Bu tip uygulamayı ancak daha önce Maliye Bakanlığı’nda falan çalışmış olup, “parasal kaynak yaratma” konusunda uzmanlığı olan, ancak daha sonra Kültür ve Turizm Bakanlığı’nda kendilerine etkin görev verilen bürokratlar başlatmış olabilir. Oysa ki; Kültür ve Turizm Bakanlığı parasal anlamda örenyeri ve müzelerden gelecek olan giriş ücretlerini artırmak istiyor olsa, yapması gereken daha değişik kararlar almak şeklinde olabilirdi.
Örneğin, Kültür ve Turizm Bakanlığı tarafından  belgeleri onaylanan ve verilen “Seyahat Acentesi İşletme Belgesi Sahibi” acenteler bir denetlemeye tabi tutulsa, aslında bakanlığın neden gelirlerinin düşük olduğu ortaya çıkacaktır. Şöyle ki; örenyeri giriş ücretlerinin yüksekliğini gerekçe göstererek “müşterilerine yalan yanlış bilgiler verip örenyerlerine girmeyen acenteler” cezalandırılma yoluna gidilebilirdi.
Bakanlık seyahat acentelerine “gezi düzenledikleri güzergâhlarda en az bir örenyerine veya müzeye ziyaret şartı” getirmiş olsa parasal girdi anlamında hiçbir zorluk çekmeyecektir.

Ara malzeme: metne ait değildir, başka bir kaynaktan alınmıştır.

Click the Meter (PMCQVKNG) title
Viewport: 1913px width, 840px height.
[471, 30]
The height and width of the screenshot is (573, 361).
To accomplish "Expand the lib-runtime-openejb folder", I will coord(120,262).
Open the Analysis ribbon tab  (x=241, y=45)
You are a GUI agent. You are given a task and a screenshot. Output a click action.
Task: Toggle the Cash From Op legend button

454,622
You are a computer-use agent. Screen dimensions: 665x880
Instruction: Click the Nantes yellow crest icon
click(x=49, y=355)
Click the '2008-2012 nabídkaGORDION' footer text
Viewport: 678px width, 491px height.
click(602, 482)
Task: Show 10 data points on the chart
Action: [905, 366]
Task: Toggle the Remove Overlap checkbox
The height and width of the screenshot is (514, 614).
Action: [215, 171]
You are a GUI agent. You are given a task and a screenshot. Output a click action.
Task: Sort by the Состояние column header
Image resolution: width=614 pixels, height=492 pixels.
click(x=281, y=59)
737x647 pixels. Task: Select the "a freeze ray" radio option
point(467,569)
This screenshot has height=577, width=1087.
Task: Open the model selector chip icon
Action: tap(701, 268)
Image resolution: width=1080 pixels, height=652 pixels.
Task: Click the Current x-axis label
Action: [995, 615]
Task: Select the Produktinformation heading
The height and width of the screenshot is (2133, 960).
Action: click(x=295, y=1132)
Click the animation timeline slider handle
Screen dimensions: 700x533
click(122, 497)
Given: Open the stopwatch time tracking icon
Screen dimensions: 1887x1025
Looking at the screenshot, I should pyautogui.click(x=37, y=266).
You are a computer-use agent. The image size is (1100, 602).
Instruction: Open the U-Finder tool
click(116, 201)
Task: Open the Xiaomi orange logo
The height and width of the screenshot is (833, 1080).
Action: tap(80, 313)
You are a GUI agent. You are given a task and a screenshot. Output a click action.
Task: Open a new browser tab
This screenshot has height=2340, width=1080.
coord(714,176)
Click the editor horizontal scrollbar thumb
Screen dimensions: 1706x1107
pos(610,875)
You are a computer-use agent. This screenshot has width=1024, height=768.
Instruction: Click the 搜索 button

Fakat bakanlık “acentelerin tur programlarını denetleyip onların örenyeri ve müzelere girmediklerini tespit etmek yerine” basit ve kestirme yolu seçti. 2008 yılı yaz ortasında “örenyeri ve müze giriş ücretlerine iki katı zamlar yaptı”.
 “Tur maliyet hesaplamalarını” her sezon başında yapan tur firmaları isyan ettiler ve bu isyanda da haklı idiler. Çünkü bütün hesaplamaların sezon başında yapıldığı bir sektörde siz “yetki elimde istediğimi yaparım” mantığıyla kendi sektörünüze en büyük darbeyi vurmuş olursunuz.
Bu darbe ekonomik anlamda acentelere bakanlık tarafından vurulurken, tur maliyetlerini azaltmak isteyen tur firmaları da değişik yollara başvururlar. Örneğin aslında programlarında olan bir örenyerini sırf giriş ücretleri arttı diye, programda olduğu halde ziyaret etmemenin yolunu bulurlar. Müşterilerine derler ki; “bu örenyerindeki arkeolojik kazılar henüz tamamlanmadı, o nedenle örenyeri ziyarete kapalı, bu örenyerinde çok turist yılan ve akrep tarafından sokuldu, o nedenle programımızda var ama riskli vb”.
Sayın Ertuğrul Günay, görüldüğü gibi turizm sektöründe hiç de sektör yararına olmayan kararlar alınıyor. Biz rehberler bağlı olduğumuz bakanlığa zaten her yıl seminer ücreti yatırıyoruz, lütfen bir de hiçbir ülkede olmayan şu rehberlerden örenyeri ve müze giriş ücreti alınması uygulamasına bir son verdirin.